Announces that the new awakening in mainstream society is neither
universally recognized nor always lauded. Neuroscientists decry of the
popular clinical movement called psychoneuroimmunology; Catholic
Dominicans expel of Father Matthew Fox, author of numerous popular books
like The Cosmic Christ; His new ministry.
By
PT Staff, published on November 01, 1994
For all its penetration of mainstream culture, the new awakening is
neitheruniversally recognized nor always lauded. Most of the institutions
of American high culture are either against it or deny that it exists,
even as they are being shaken by it at their very foundations:
o There are neuroscientists working at the interface between
immunology, neurology, and endocrinology who decry the popular clinical
movement called psychoneuroimmunology because, they say, there is no
evidence that beliefs and values influence the rise and fall of immune
cells. The public, meanwhile, continues to clamor for psychospiritual
interventions in the treatment of physical illness.
o Various authors who espouse Christian fundamentalism have
launched harsh attacks against all new and creative expressions of
spirituality. Indeed, anyone who does not embrace their scheme of rapture
and salvation is branded not only un-Christian but also un-American.
Constance Cumby's The Hidden Dangers of the Rainbow, for instance,
portrays the New Age movement as a worldwide conspiracy to subjugate "all
decent Christians" under a "Master Race."
o After years of hand-wringing, the Catholic Dominicans have
finally expelled Father Matthew Fox, author of numerous popular books
like The Cosmic Christ. Silenced by the Vatican in 1989 for his upbeat
and unorthodox spirituality, Fox was finally asked to leave the church in
1993. Since then, he has been ordained an Episcopalian priest. His new
ministry reaches out to young people through Rave music; his religious
services employ a total environment of computers, giant video screens,
and high-decibel "techno" music to deliver the message of spirituality.
According to Fox, this kind of service is "reinventing the language and
form for liturgy through...music and dance, techno-art, and electronic
media."
Fox recently established himself in the basement of Grace Cathedral
in San Francisco, where he regularly performs a Rave Mass for
standing-room crowds of young street people. There are murmurs of
discontent from the established congregation, but according to Alan
Jones, dean of Grace Cathedral, "if young people can be encouraged to get
high on God instead of on drugs, so much the better."

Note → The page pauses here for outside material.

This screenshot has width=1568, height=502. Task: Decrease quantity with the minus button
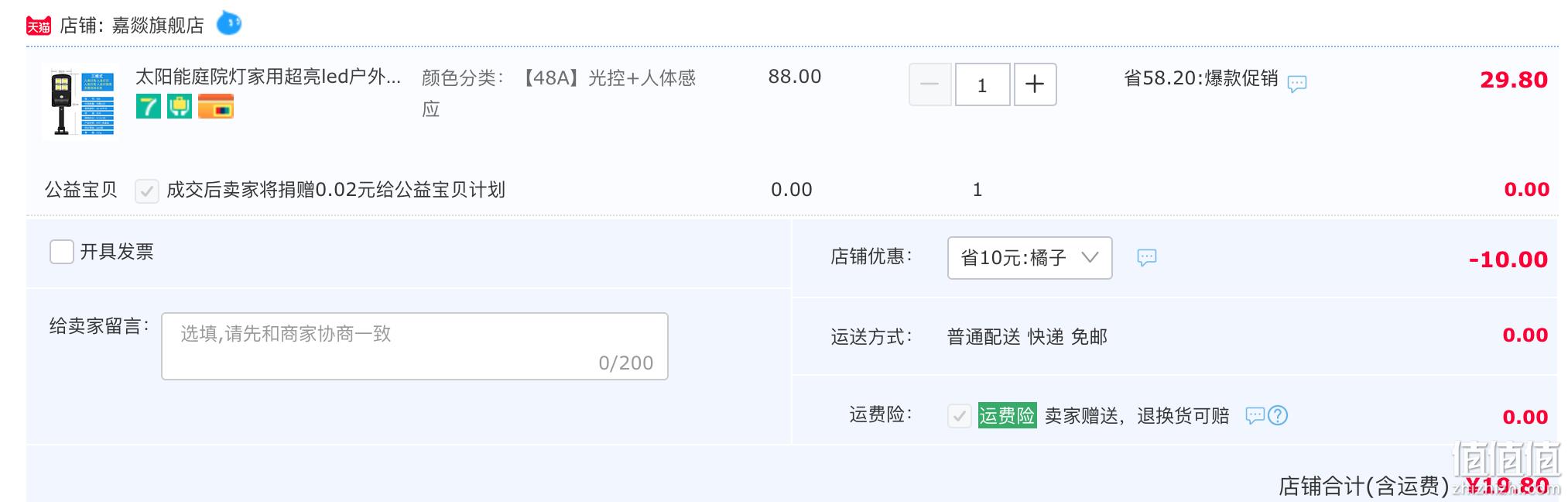pos(930,84)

Perhaps the most unfortunate misunderstanding of the new spiritual
awakening was the incident at Waco, Texas, involving David Koresh and the
Branch Davidians. They were like many other apocalyptic sects common in
American religious history, hermetically sealed ideologically and
physically as a self-chosen way of life. At a recent meeting of the
American Academy of Religion, scholars in the New Religions in America
Study Group were vocal in their opinion that the situations was
misperceived by the FBI and the Alcohol, Tobacco, and Firearms Unit. With
the permission of the FBI, two religious scholars were, in fact, in
contact with Koresh throughout the siege and had extracted a written
promise of surrender from him as soon as he finished writing his
commentary to a passage in the Bible, which he wanted them to read to the
world. The FBI and ATF ignored this exchange as inconsequential and made
a preemptive assault in which 86 men, women, and children died. Philip
Arnold, director of the Reunion Institute in Houston, has set up a
national Religion-Crisis Task Force to better inform law enforcement
officials about controversial religions.